The morning after the interview between Mary and her lover, considerable anxiety was caused in the minds of his acquaintance by the fact of his disappearance, and the report that he had met with some fatal accident. His horse had returned home riderless, and a hat and glove, known to have been worn by him, were found on the banks of the Lee, about two miles from Cork, a place where he was fond of riding at all hours. It was believed that he had been drowned. The authorities took possession of and examined his effects, which were never claimed. There was not one line of writing among them, giving the slightest clue to his station in life, family, or identity. In a short time, he passed out of the memory of most of those who had known him.
It was noticed that Mary Penrose appeared very much unconcerned at the loss of one for whom she was believed to have felt some partiality. She was abused, of course, by her own sex, (and the more so, as she was very handsome,) for being a heartless coquette." A few months later, when she had attained her legal majority, and with it full possession of her property, she unequivocally astonished her cousin Frank, by declining his proffered hand. Ere the year was ended, her estates were in the market, and their purchase-money invested in foreign securities. This done, Mary bade a long farewell to the land of her nativity and the friends of her youth. Nor did any definite account of her subsequent life ever reach Ireland.
In the fulness of time, there came rumours (which were credited) that somebody very like Buck English had obtained rank and reputation in the German service, and that, eventually retiring to a distant province of the Empire, he had turned his sword into a ploughshare, and cultivated, with much success, a large estate which he had purchased there.
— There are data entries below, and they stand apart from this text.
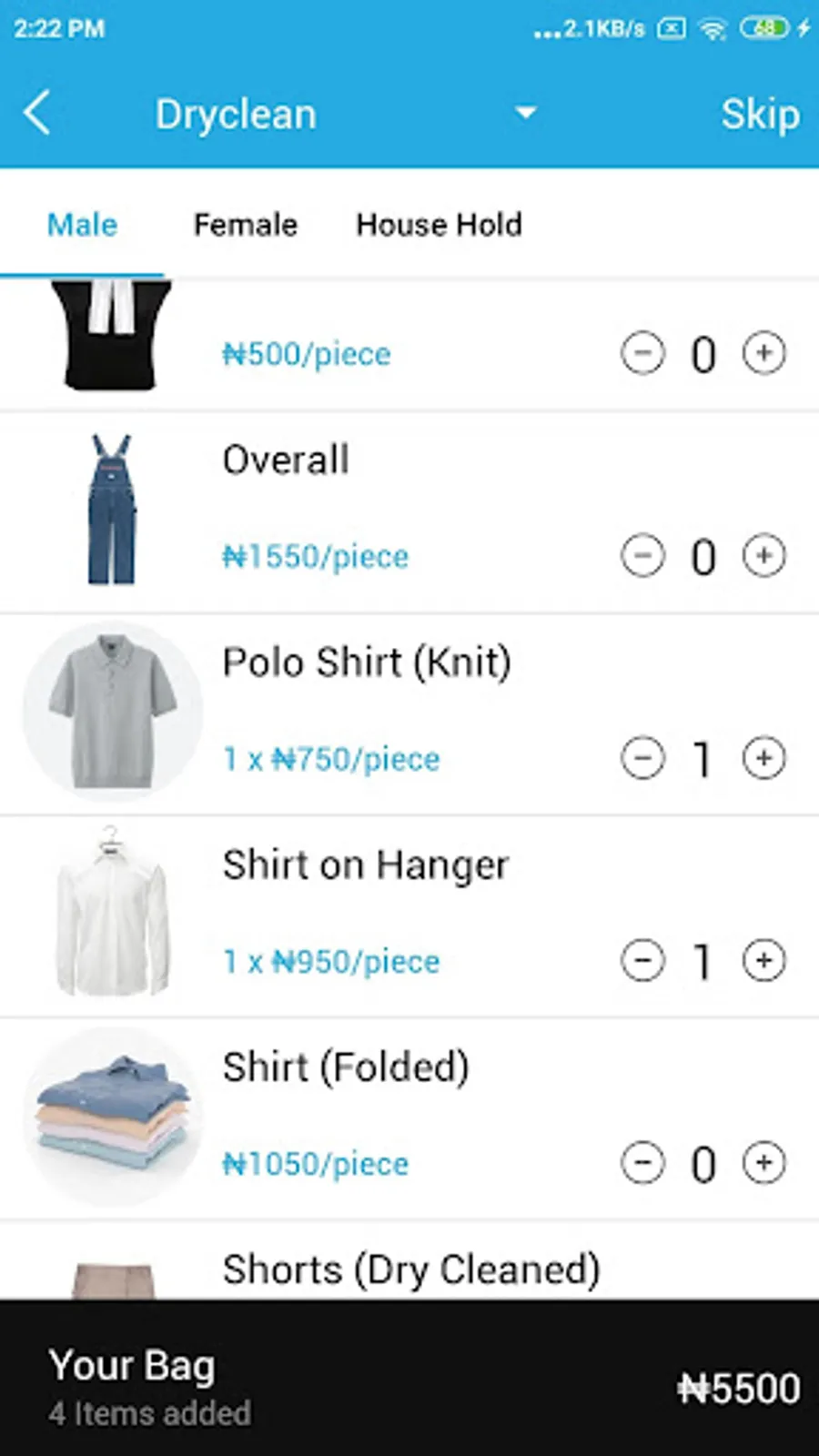Tap the Polo Shirt (Knit) product image

pyautogui.click(x=113, y=712)
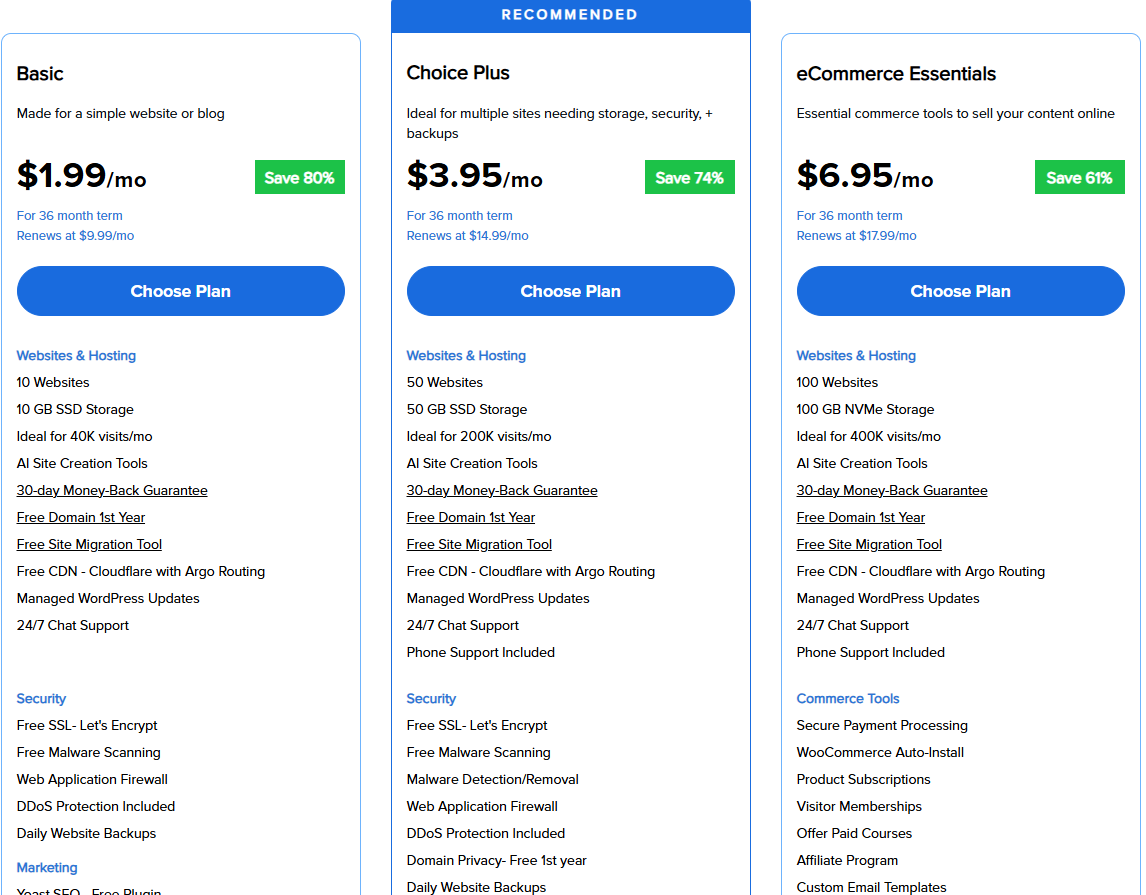Click the Security section heading under Choice Plus
This screenshot has width=1146, height=895.
[x=431, y=698]
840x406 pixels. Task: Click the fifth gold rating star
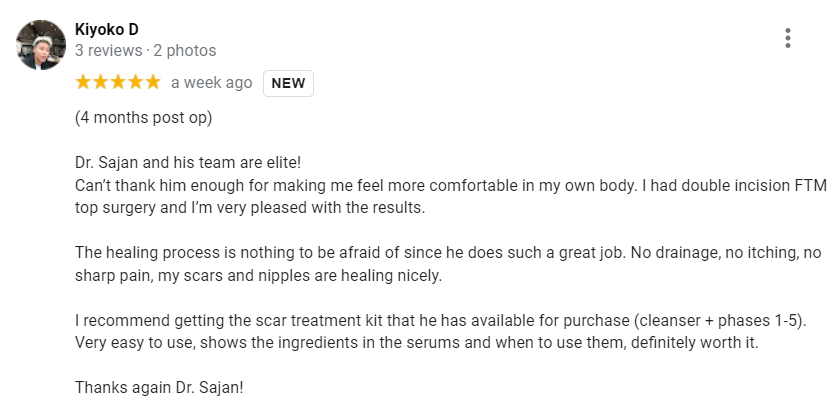tap(153, 82)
It was added that a lady, whose personal description tallied with Mary Penrose's appearance, was the wife of this person; that they lived very happily with their numerous children around them; that their retainers and dependents almost adored them for their constant and considerate kindness; and that, though they ever condemned crime, they united in questioning whether he who committed it might not have been led into it by Circumstance rather than Desire.
[ECCENTRIC CHARACTERS]
[THE BARD O'KELLY.]
For many years, an individual, calling himself "The Bard O'Kelly," wandered through the South of Ireland, subsisting on the exacted hospitality and the enforced contributions of such as happened to be so weak as to dread being put by him into a couplet of satirical doggerel, and thus held up to public scorn as wanting in liberality. An Irishman, be it known, will not submit to an imputation upon his generosity; rather than have that questioned, he will give away his last sixpence, though the gift leave him without food. O'Kelly was shrewd enough to know this, and like the ale which Boniface so much praises in Farquhar's comedy, he "fed purely upon it"—in fact, it was meat, drink, clothing and lodging to him.